| 1. Vaccine development against helminth infections.|
Nematode-parasites of humans infect an enormous number of people in regions associated with poverty and poor living conditions and cause a wide range of diseases. The goals of this research project are: (1) to determine the mechanisms used by the immune response to kill these parasites and (2) to utilize the information gained on how the parasites are killed to develop vaccines against these infections. Two different nematodes are currently under study, Onchocerca volvulus, and Strongyloides stercoralis. O. volvulus is a filarial worm and is the causative agent of river-blindness and severe dermatitis in Africa and South America. S. stercoralis, an intestinal dwelling nematode, is found all over the world and causes chronic gastrointestinal disease in normal patients and fatal disease in immunosuppressed individuals. The questions addressed in the studies focused on the mechanism of protective immunity include: (1) What is the optimal method for immunizing animals against the infections? (2) How is the immune response to these parasites regulated? Specifically, what is the role of CD4 and CD8 cells, what is the role of Th1 and Th2 cells and what is the role of the cytokines produced by these cells? (3) What are the mechanisms that the immune response uses to kill the parasites in immunized hosts? What is the role of antibody with particular emphasis on the isotype of the essential antibodies and the molecules recognized by these antibodies? How do effector cells, including eosinophils and neutrophils, participate in the protective immune response. The second component of this study is the development of clinically applicable vaccines. Recombinant antigens have been identified and cloned based on their recognition by elements of the immune response. These antigens are then tested using different delivery systems to determine vaccine efficacy. Several recombinant antigens have been identified which were successful at inducing protective immunity to both infections in mice. Efforts are now directed to determine the optimal way to administer these antigens to induce immune resistance to the infections.

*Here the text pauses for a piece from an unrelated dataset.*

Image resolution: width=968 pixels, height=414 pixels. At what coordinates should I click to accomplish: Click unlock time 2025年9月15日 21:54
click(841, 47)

2. Function of eosinophils in the control of helminth infections.
Eosinophils have been shown to be associated with the development of allergic responses and the control of helminth infections. The goal of this project is to determine the role of eosinophils in the innate and adaptive immune response of mice to the nematode parasite S. stercoralis. In previous studies we have shown that protective immunity to this parasite is dependent on IL-5 and on eosinophils. The specific goals of this project are: (1) To determine the role of eosinophils in killing larval S. stercoralis by the innate immune response. The approach taken is to determine if killing of larval S. stercoralis by the innate immune response is dependent on granule release from the eosinophils in the immediate environment of the larvae and which specific mouse eosinophil granule products are capable of killing larvae in vitro and in vivo. (2) To determine the role of eosinophils in the induction of the adaptive immune response to larval S. stercoralis. Previous studies have shown that eosinophils are essential for the induction of the adaptive immune response against S. stercoralis. Three roles for eosinophils in the induction of the immune response have been hypothesized, cytotoxic cells capable of killing and lysing the larvae, antigen presenting cells and cytokine producing cells. Experiments are in progress to determine if any or all of these hypotheses are correct. (3) To determine the role of eosinophils in killing parasites through the adaptive immune response. In this section we are studying how eosinophils participate in killing larvae in collaboration with IgM and complement.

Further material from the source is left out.